NATO also argued that the optimum price point for movie rentals are $5-$8 with $6 being the sweet spot and transactional video has been declining since 2004 with sales and rentals of individual titles at home dropping from $24.9 billion to $9.3 billion in 2019.
What’s interesting is, that $6 rental isn’t that much different from what studios get currently. With an $10 ticket at the American box office, they’d get about 60% or $6. Overseas it can be 20% to 40% depending on the arrangement. Movies begin with fees up to 90% and the fees go down. This article from The Week has an excellent explanation. So, NATO has shown studios would potentially make the same and possibly more with video on demand.
Things have ramped up further with AMC Theatres saying they will no longer play any Universal Pictures after NBCUniversal CEO Jeff Shell promising to “open titles on premium and in theaters at the same time.”
AMC Theaters chairman-CEO Adam Aron went on the attack in a letter to Universal Filmed Entertainment Group chairman Donna Langley saying:
It is disappointing to us, but Jeff’s comments as to Universal’s unilateral actions and intentions have left us with no choice.
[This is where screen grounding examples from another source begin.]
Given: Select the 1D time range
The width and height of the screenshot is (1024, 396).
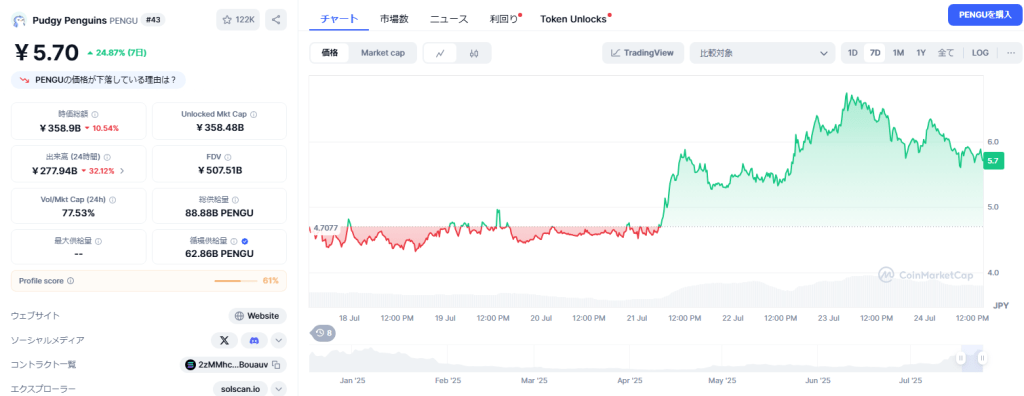Looking at the screenshot, I should click(853, 53).
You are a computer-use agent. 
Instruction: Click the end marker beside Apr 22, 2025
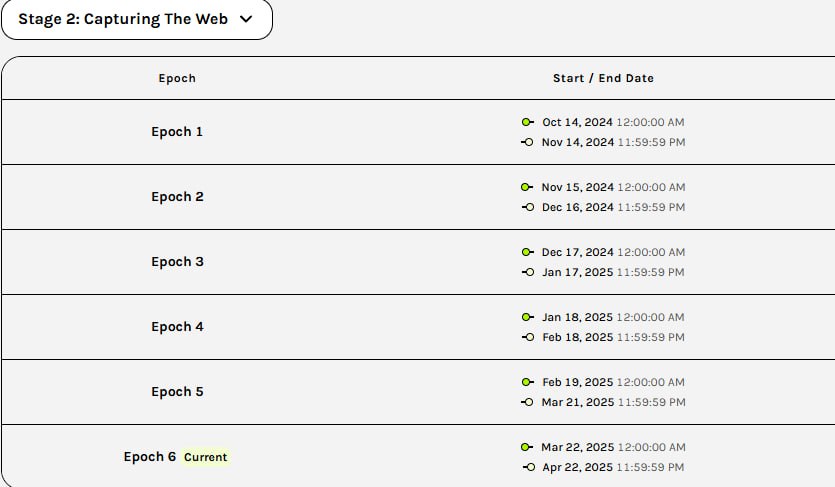coord(529,467)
Therefore, effectively immediately AMC will no longer play any Universal movies in any of our theaters in the United States, Europe or the Middle East.
This policy affects any and all Universal movies per se, goes into effect today and as our theaters reopen, and is not some hollow or ill-considered threat. Incidentally, this policy is not aimed solely at Universal out of pique or to be punitive in any way, it also extends to any movie maker who unilaterally abandons current windowing practices absent good faith negotiations between us, so that they as distributor and we as exhibitor both benefit and neither are hurt from such changes. Currently, with the press comment today, Universal is the only studio contemplating a wholesale change to the status quo. Hence, this immediate communication in response.
Universal’s unilateral pronouncements on this issue are unpalatable to us, as has always been the case, AMC is willing to sit down with Universal to discuss different windows strategies and different economic models between your company and ours. However, in the absence of such discussions, and an acceptable conclusion thereto, our decades of incredibly successful business activity together has sadly come to an end.
Theaters are in a tough position as they need studios more than studios need them. With months of revenue lost, they need guaranteed blockbusters like Universal’s Fast and Furious 9 which has been pushed back to April 2, 2021 and Disney’s Mulan which is currently set to open July 24, 2020. Both of which would be billion-dollar films in normal environments. With more digital services being released with “captive audiences,” studios will need theaters less and less. Disney+ has over 50 million subscribers already as an example and at $7(ish) a month, that’s over 350 million reasons a month and 4.2 billion reasons yearly.